15 Eylül 2012 Cumartesi

51. Sene-i devriyesinde: 16 - 17 Eylül!...,

EN KARA GÜN!..
DEMOKRASİ, ATA-TÜRK, ADALET VE HUKUK, ASILARAK İDAM EDİLDİ...
Mustafa Nevruz SINACI
“Şehid Başvekil Merhum Adnan Menderes; Polatkan ve Zorlu anısına”
Adnan Menderes 1899’da Aydın’da doğdu. Anne ve babasını küçük yaşta kaybetti. O'nu Anneannesi büyüttü. Tahsiline İzmir İttihat ve Terakki Mektebi’nde başladı; Kızılçulu Amerikan Koleji’nde okurken misyonerlerle başı derde girdiği için, devlete müracaat ederek, Misyonerler hakkında şikâyetlerde bulundu. Makamlardan birinin başında Celal Bayar vardı. Bu vesileyle Celâl Bayar’la tanışmış oldu.
Ankara Hukuk Fakültesi’ni bitirdi. Birinci Dünya Savaşı sırasında yedek subay olarak askerliğini yaptı. Aydın’da Kuvva-i Milliye bağlamında Ayyıldız Çetesi’ni kurdu. Daha sonra Söke’de Piyade Alay Yaveri olarak savaşa katıldı. İstiklal Madalyası aldı. Ali Fethi Okyar’ın 1930’da kurduğu, ancak kısa sürede kapatılan Serbest Fırka’nın Aydın Teşkilatı'nı teşkille İl Başkanı oldu. İl Başkanı iken Mustafa Kemal Atatürk tarafından hususi olarak ziyaret edildi. Nezaketen ve çok kısa süreli olarak plânlanan ziyaret saatlerce sürdü. Parti kapatılınca HP’ye girdi. Mustafa Kemâl Atatürk’ün emir ve isteği ile 1931’de Aydın Milletvekili seçildi.
1945’e kadar TBMM’de komisyon raportörlüğü yaptı. Saracoğlu Hükümeti’nin getirdiği Toprak Kanunu Tasarısı'nı şiddetle reddederek, komisyondan istifa etti. Partide yaptıkları muhalefetten dolayı, Refik Koraltan ve Fuat Köprülü ile birlikte CHP Disiplin kurulunca 12 Haziran 1945’te ihraç edildi. Celal Bayar da hem partiden hem de Mebusluktan istifa etti. Bu hareketler Demokrat Parti’nin 7 Ocak 1946’da kurulmasına sebep oldu. 1946 seçimlerinde Kütahya Mebusu olarak meclise girdi. Celâl Bayar’dan sonra Demokrat Parti içindeki ikinci adam durumu ve konumuna geldi.
            14 Mayıs 1950 seçimlerinde DP oyların 53,5’ini alarak iktidara geldi.
10 senelik iktidarın tek başbakanı olarak döneme damgasını vurdu. İktidarı zamanında 5 hükümet kurdu. Bu zaman içinde Türkiye’nin iç ve dış siyasetinde büyük gelişmeler oldu. Sanayileşme ve şehirleşme hamlesi başladı, köye makine girdi, ulaşım, enerji, eğitim, sağlık, sigorta ve bankacılık yeniden başladı. Türkiye adalet, hukuk ve kalkınma kavramıyla tanıştı.

» **Veri Bölümü**
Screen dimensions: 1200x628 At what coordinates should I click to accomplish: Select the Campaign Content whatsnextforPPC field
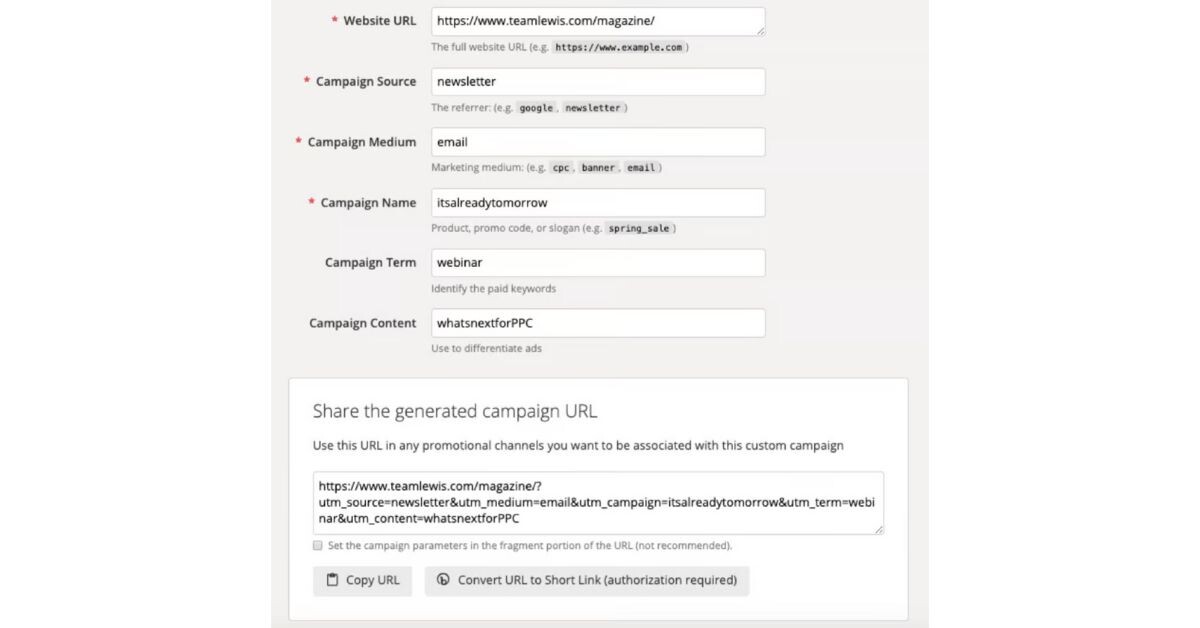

» **Alıştırma Bölümleri**
1) Adnan Menderes'i anlatan metne göre aşağıdaki soruları yanıtlayınız.
(a) Adnan Menderes hangi yılda ve nerede doğmuştur?
(b) Menderes 1931'de hangi ilin milletvekili seçilmiştir?
(c) Demokrat Parti hangi tarihte kurulmuştur?
2) Adnan Menderes'i anlatan metinde "10 senelik iktidarın" ifadesinden "kalkınma kavramıyla tanıştı." ifadesine kadar uzanan bölümü hiçbir değişiklik yapmadan yazıya geçiriniz.
3) Adnan Menderes'in hayatını anlatan metni, son cümlesinin ardından sürdürünüz.

» **Görev Yanıtları**
1)
(a) 1899'da Aydın'da doğmuştur.
(b) Aydın'ın milletvekili seçilmiştir.
(c) 7 Ocak 1946'da kurulmuştur.

2)
10 senelik iktidarın tek başbakanı olarak döneme damgasını vurdu. İktidarı zamanında 5 hükümet kurdu. Bu zaman içinde Türkiye’nin iç ve dış siyasetinde büyük gelişmeler oldu. Sanayileşme ve şehirleşme hamlesi başladı, köye makine girdi, ulaşım, enerji, eğitim, sağlık, sigorta ve bankacılık yeniden başladı. Türkiye adalet, hukuk ve kalkınma kavramıyla tanıştı.

3)
            27 Mayıs 1960 tarihinde yapılan darbeyle iktidardan indirildi. Yassıada’ya hapsedildi. Milli Birlik Komitesi tarafından kurulan Yüksek Adalet Divanı’nca (!) idama  mahkûm edildi. Yassıada'da tutuklu bulunduğu sırada çok zalimce ve insanlık dışı işkencelere maruz kaldı. Duruşmalarda İzzet-i nefsi ile oynandı. Hapishanede sürekli rencide edildi. 
          ATATÜRK'ÜN SÖZÜ VE CHP MACERASI
          Türk demokrasi tarihinin en önemli şahsiyetlerinden olan Adnan Menderes 1930’da katıldığı Serbest Cumhuriyet Fıkrası feshedilince, Celal Bayar'la görüşerek, Cumhuriyet Halk Fırkasına girdi, en sonunda da Mustafa Kemal'in "Bugün konuştuğum genç, elbette burada bizim parti mutemetleri ile çalışamaz. Şayan-ı dikkat bir gençtir. Gün gelecek bu ülkede Demokrtasi’yi kurmak şerefi ona nail ve nasip olacaktır" cümlesi ile takdir ve beğenisini kazanmıştı. 1931 yılında Atatürk’ün emir ve direktifi ile CHF Aydın Milletvekili seçildi, 1945 yılına kadar CHF Milletvekilliğini sürdürdü.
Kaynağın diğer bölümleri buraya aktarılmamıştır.